Magnus Falk* and Hagesund E
Division of Community Medicine, Primary Care, Department of Medicine and Health Sciences, Linkoping University, Linköping, Sweden, E-mail: hagesund_e@gmail.com
*Corresponding Author: Magnus Falk, Division of Community Medicine, Primary Care, Department of Medicine and Health Sciences, Linkoping University, S-581 83, Linköping, Sweden, Tel: +46 10 103 40 55 Email:

Abstract

Insomnia is a major health problem, commonly leading to pharmacological treatment. During recent years, behavioural therapies have gained stronger therapeutic position, not least cognitive behavioural therapy (CBT). The aim was to investigate the effect of a CBT-based group intervention for insomnia in primary care, by means of self-reported sleep quality and duration. In addition, cortisol in saliva, as a biological marker of stress was tested. Methods: Fifty participants with primary insomnia, attending primary care, were enrolled, 35 receiving the intervention, and 15 serving as control. The intervention group was recruited during the first two study years, and controls during a following third year, without randomization. The intervention included eight CBT-based group sessions, each two-hour long and led by a psychologist, with 4-6 participants in each group. Controls were handled in accordance with ordinary clinical routine, including pharmacological intervention. Sleep onset time, duration and quality were assessed before and after the intervention, by patients filling-out the Pittsburgh Sleep Quality Index (PSQI). Insomnia severity was assessed by the Insomnia Severity Index (ISI). Also, cortisol in saliva levels were monitored. Results: In the intervention group, significant shortening of mean sleep onset time, from 60-27 min (p<0.05) was observed, and a prolongation of mean sleep duration time, from 298-358 min (p<0.05), in neither case seen in the control group, although between-group difference was not statistically significant. Both PSQI and ISI means scores were significantly improved in the intervention group, from 12.1 to 7.9 (p<0.05) and from 19.4 to 12.5 (p<0.01), respectively, in the latter case significantly more so than in the control group (p<0.05). No effect on cortisol levels was detected, in either group. In conclusion, the tested eight-session CBT-based group intervention for insomnia appears to reduce severity and duration of insomnia, and to shorten time before falling asleep, when provided in primary care.

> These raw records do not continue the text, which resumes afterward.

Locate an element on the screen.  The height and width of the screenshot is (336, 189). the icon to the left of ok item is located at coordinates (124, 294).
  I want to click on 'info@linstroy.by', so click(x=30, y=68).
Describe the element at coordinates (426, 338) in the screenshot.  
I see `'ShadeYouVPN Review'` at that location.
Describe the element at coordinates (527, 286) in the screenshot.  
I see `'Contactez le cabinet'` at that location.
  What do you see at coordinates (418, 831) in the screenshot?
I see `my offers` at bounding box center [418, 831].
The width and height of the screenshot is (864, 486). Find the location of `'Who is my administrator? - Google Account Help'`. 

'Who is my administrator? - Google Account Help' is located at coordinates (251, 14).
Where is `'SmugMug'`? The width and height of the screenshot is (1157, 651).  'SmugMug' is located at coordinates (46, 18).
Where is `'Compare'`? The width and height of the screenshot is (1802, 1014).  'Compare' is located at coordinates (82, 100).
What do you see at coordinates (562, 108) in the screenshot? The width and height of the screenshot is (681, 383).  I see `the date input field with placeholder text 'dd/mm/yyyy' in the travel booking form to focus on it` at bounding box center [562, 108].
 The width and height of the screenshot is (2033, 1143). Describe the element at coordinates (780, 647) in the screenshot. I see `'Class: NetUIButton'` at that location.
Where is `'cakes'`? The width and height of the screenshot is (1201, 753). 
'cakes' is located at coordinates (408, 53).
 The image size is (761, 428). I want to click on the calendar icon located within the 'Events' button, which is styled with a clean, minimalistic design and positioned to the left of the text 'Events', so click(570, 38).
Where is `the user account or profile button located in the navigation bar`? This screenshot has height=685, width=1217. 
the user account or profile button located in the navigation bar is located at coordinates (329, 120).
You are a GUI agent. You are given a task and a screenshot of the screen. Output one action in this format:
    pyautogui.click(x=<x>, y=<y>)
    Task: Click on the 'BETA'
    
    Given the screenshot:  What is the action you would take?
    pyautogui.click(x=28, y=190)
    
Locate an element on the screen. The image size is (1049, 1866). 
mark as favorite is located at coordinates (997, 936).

Keywords: Insomnia severity; Sleep duration; Cognitive behavioural therapy; Primary care; Group therapy

Introduction

Insomnia is a major health problem in western societies. In Sweden a prevalence of up to 30% among women and 20% among men has been reported [1]. Also, the proportion of younger adults (20-30 years of age) appears to be increasing, and was doubled during the two last decades of the 20th century. In Sweden, with a total population of about 9.5 million inhabitants, around 4.5 million yearly prescriptions of different sleep medicines, by medical doctors, are performed [2]. Sleeping disorders stand for substantial suffer for the individual involved, as well as for excessive costs for the society.

Apart from pharmacological treatment, behavioural therapies have gained a stronger position in treating insomnia during recent decades, not least cognitive behavioural therapy (CBT) [3,4]. Studies comparing the effectiveness of CBT and pharmacologic treatment have shown CBT to be more effective in the longer perspective, to higher extent leading to persistent improvement of both sleep quality and difficulties in falling asleep [3,4]. Also, negative aspects of pharmacological treatment include unwanted side effects (such as day drowsiness, delayed reaction time and others) and for some substance groups risk for drug dependence, effects that may be avoided by using behavioural therapies instead. Although not all substance groups are associated with biological dependence, an element of psychological drug dependence may still appear.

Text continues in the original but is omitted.